## EXERCISE GOAL
No pictures are to be included when the entries below are reproduced exactly.

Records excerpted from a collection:
»»

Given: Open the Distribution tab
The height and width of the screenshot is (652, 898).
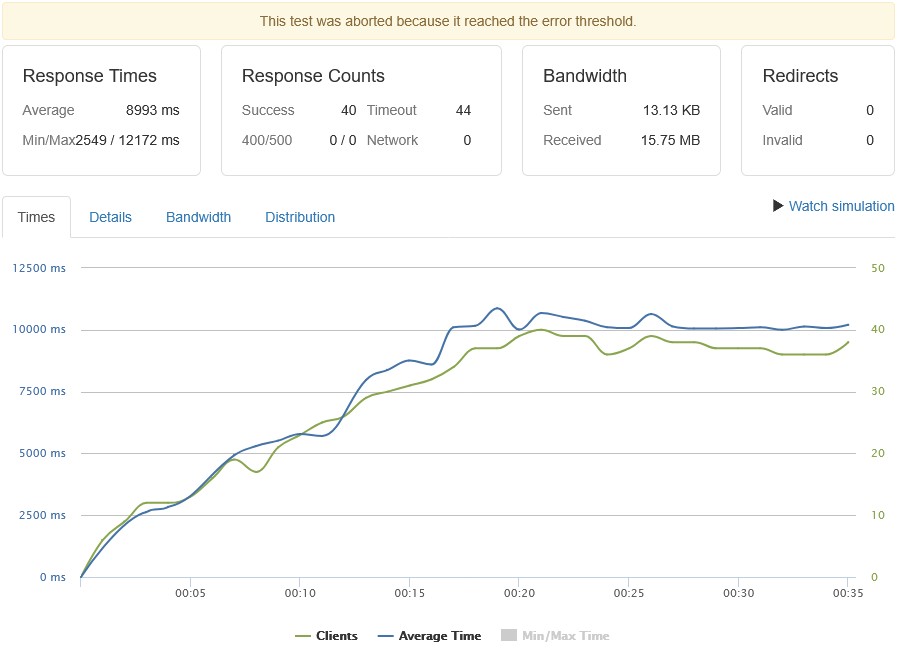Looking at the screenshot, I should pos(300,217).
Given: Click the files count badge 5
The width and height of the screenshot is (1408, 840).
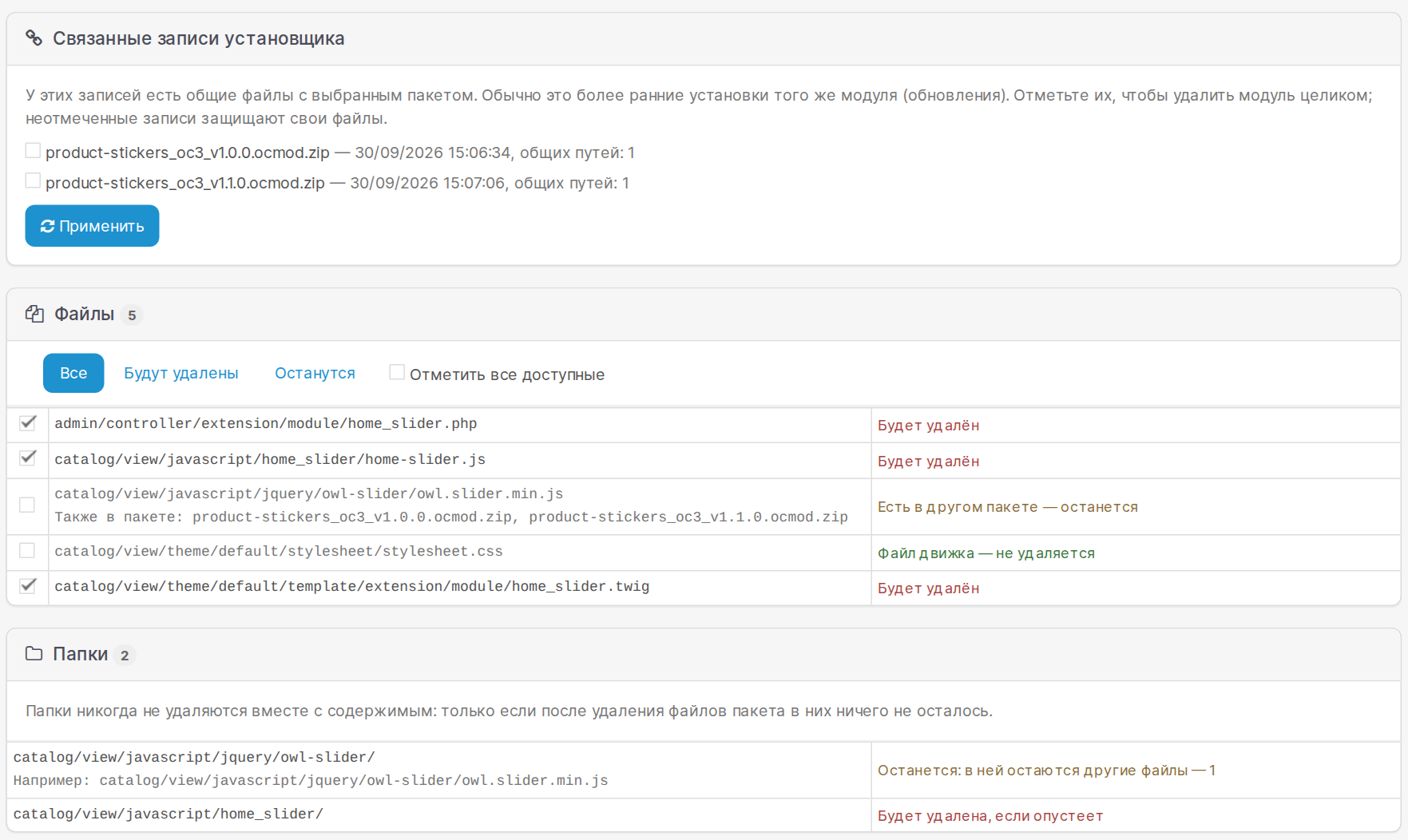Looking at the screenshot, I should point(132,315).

««

## WORKED SOLUTION
Given: Open the Distribution tab
The height and width of the screenshot is (652, 898).
Looking at the screenshot, I should pos(300,217).
Given: Click the files count badge 5
The width and height of the screenshot is (1408, 840).
Looking at the screenshot, I should point(132,315).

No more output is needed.